# My Paph. delenatii collection



## ThienNgo Le (Sep 25, 2016)

Hello everyone,
As I promised a few days ago, the link below is the album of my Paph. delenatii collection. Enjoy the pictures and have a nice evening.
Take care.

Best,
ThienNgo Le

https://www.flickr.com/photos/[email protected]/albums/72157674286482316


----------



## Ma_sha1 (Sep 25, 2016)

Nice, any fragrance?


Sent from my iPhone using Tapatalk


----------



## NYEric (Sep 25, 2016)

Thanks for sharing.


----------



## abax (Sep 25, 2016)

Beautiful flowers and I'd grow them for the leaves if there
was no flower.
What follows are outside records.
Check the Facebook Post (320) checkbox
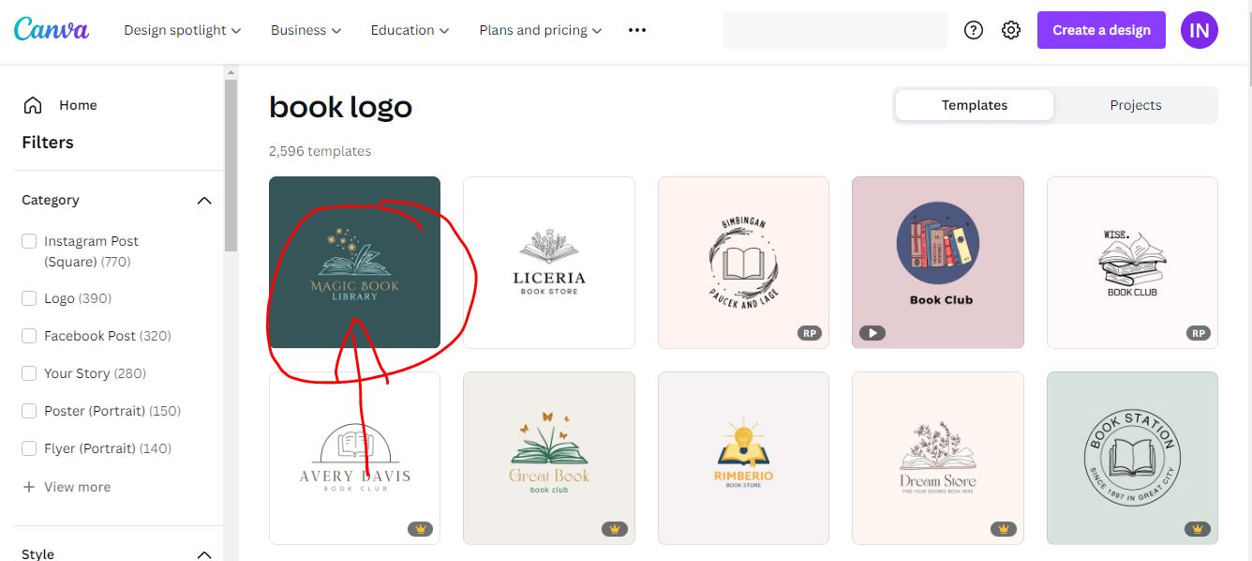The image size is (1252, 561). coord(29,335)
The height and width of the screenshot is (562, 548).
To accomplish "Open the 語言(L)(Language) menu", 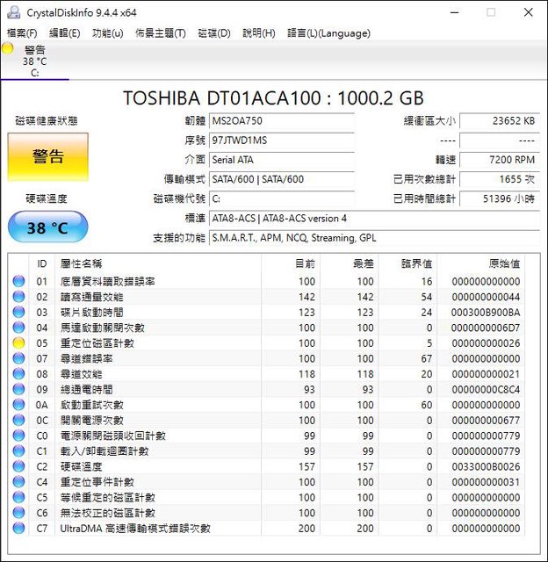I will click(x=328, y=33).

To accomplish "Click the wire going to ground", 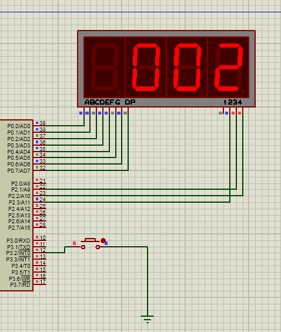I will click(x=148, y=281).
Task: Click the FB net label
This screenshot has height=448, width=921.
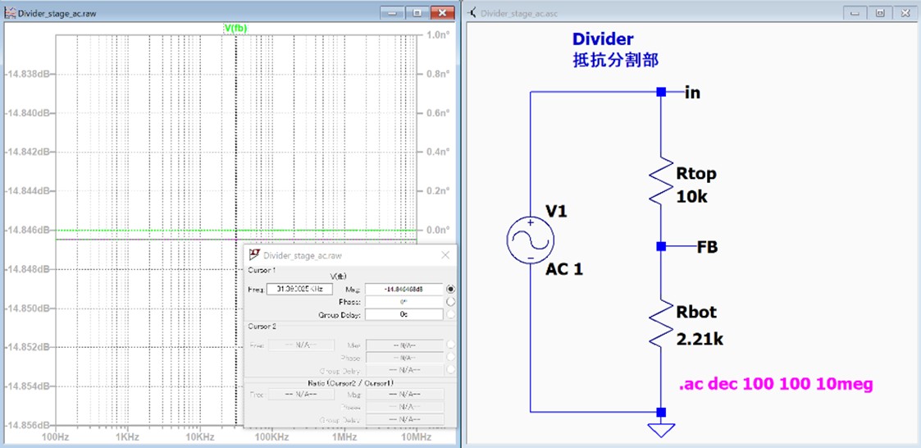Action: 708,246
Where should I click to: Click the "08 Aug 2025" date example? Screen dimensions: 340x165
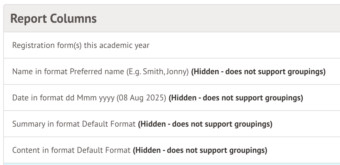(142, 98)
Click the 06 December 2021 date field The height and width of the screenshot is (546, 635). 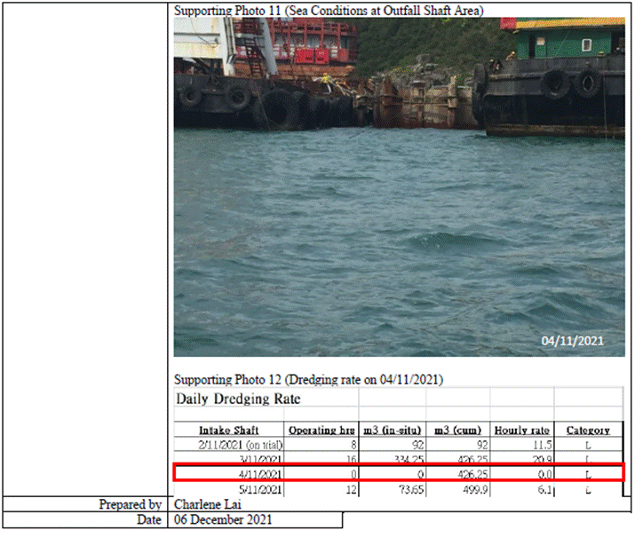[224, 519]
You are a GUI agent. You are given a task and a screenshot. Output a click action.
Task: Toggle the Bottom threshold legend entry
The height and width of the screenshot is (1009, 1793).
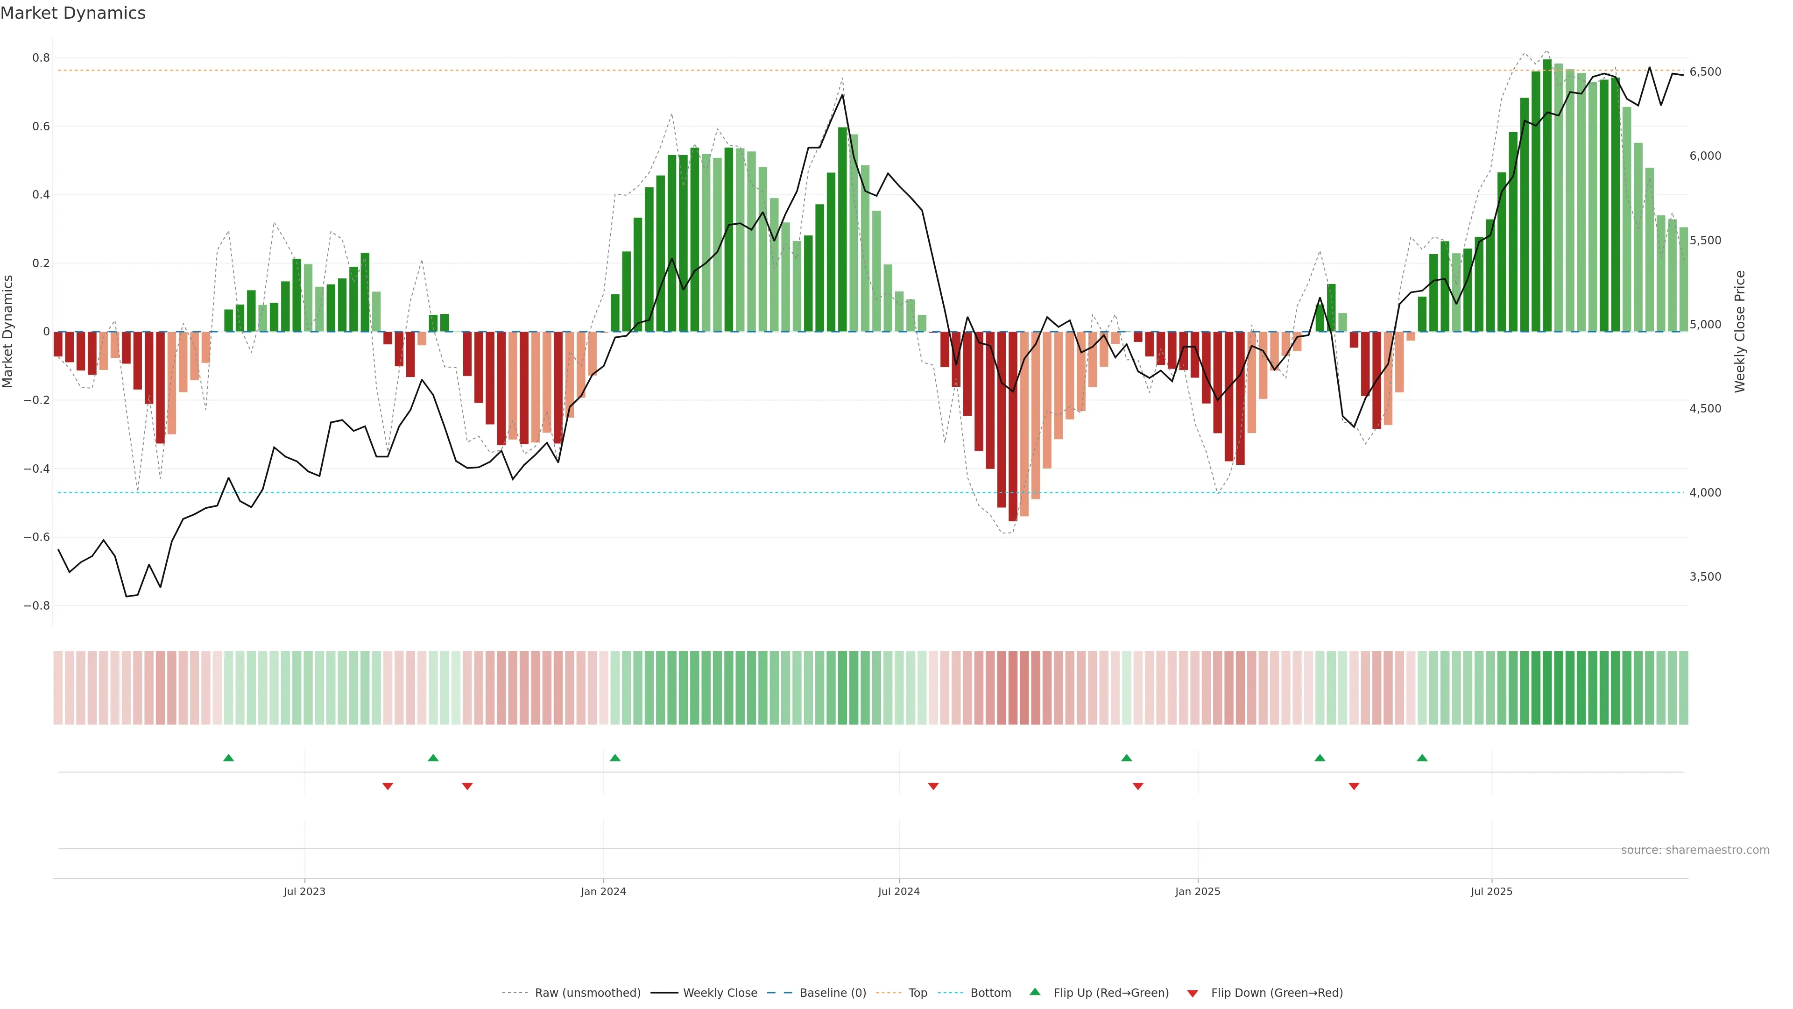[x=990, y=993]
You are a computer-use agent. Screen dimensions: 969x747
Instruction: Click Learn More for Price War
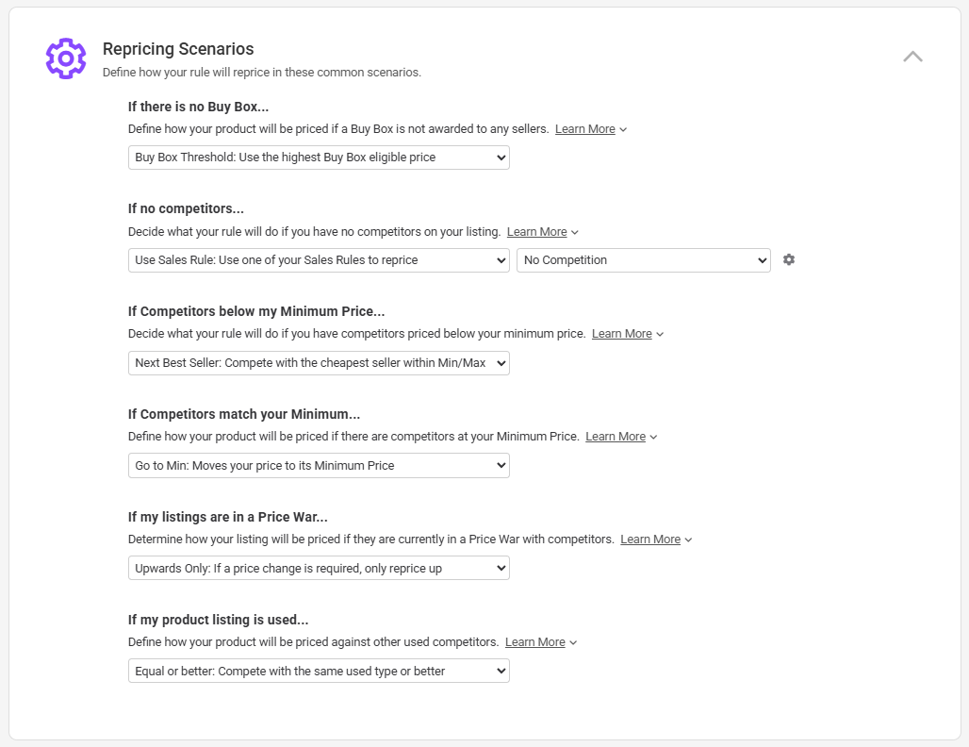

That last photo of the foliage is splendid.
I love the album dels.


----------



## adiaphane (Sep 26, 2016)

:clap: Just gorgeous.


----------



## SlipperKing (Sep 26, 2016)

The very pale with the green splash is an interesting clone.


----------



## Ozpaph (Sep 26, 2016)

I like this one, too.


----------



## Justin (Sep 26, 2016)

Beautiful...one of my favorite species


----------



## fibre (Sep 26, 2016)

very special!


----------



## silence882 (Sep 26, 2016)

Great! I've never seen greenish ones before.


----------



## Markhamite (Sep 26, 2016)

Great collection! This has to be my fave orchid. Love them all!


----------



## Don I (Sep 28, 2016)

When I was on your flickr page I looked at the P. hangianum collection. I hope if mine blooms it will look as good as yours.
Don


----------



## Happypaphy7 (Oct 3, 2016)

I also love that last photo showing lush foliage!


----------